Cryptography involves the exchange of coded messages. The sender and the recipient have the ability to decode the messages, thereby determining the content. The key and the message are generally sent separately, as one is useless without the other. In the case of quantum cryptography, or quantum key distribution (QKD) as it is sometimes known, quantum mechanics are involved in the generation of the key to make it private and secure.
Quantum mechanics is an extremely complex field, but the important thing to know about it in relationship to cryptography is that the observation of something causes a fundamental change in it, which is key to the way in which quantum cryptography works. The system involves the transmission of photons which are sent through polarized filters, and the reception of the polarized photons on the other side, with the use of a corresponding set of filters to decode the message. Photons make an excellent tool for cryptography, since they can be assigned a value of 1 or 0 depending on their alignment, creating binary data.

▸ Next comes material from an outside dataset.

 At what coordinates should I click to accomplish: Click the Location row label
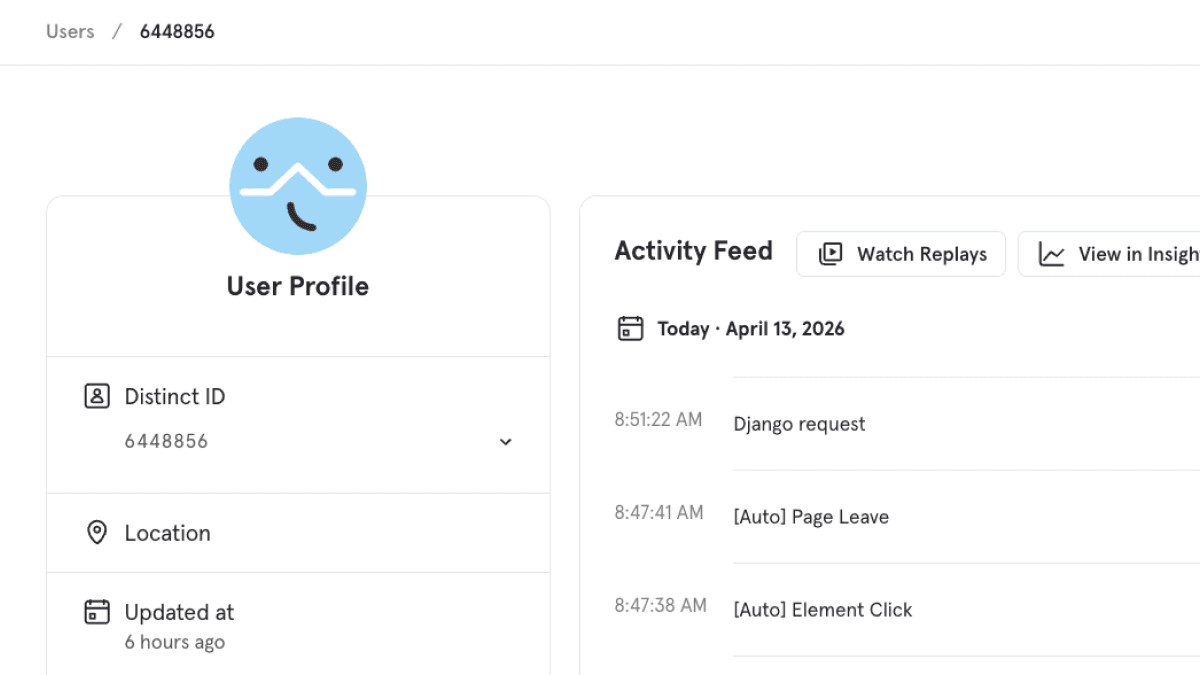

Sender A would start the exchange of data by sending a series of randomly polarized photons which could be polarized rectilinearly, causing either a vertical or horizontal orientation, or diagonally, in which case the photon would slant one way or the other. These photons would arrive at recipient B, who would use a randomly assigned series of rectilinear or diagonal filters to receive the message. If B used the same filter that A did for a particular photon, the alignment would match, but if he or she did not, the alignment would be different. Next, the two would exchange information about the filters they used, discarding photons which did not match and keeping those that did to generate a key.
When the two exchange information to generate a shared key, they may be disclosing the filters that they use, but they do not disclose the alignment of the protons involved. This means that this public information cannot be used to decode the message, since an eavesdropper would lack a critical part of the key. More critically, the exchange of information would also reveal the presence of an eavesdropper, C. If C wants to eavesdrop to obtain the key, he or she will need to intercept and observe the protons, thereby altering them and alerting A and B to the presence of an eavesdropper. The two can simply repeat the process to generate a new key.
Once a key is generated, an encryption algorithm can be used to generate a message which can be sent securely over a public channel, since it is encrypted.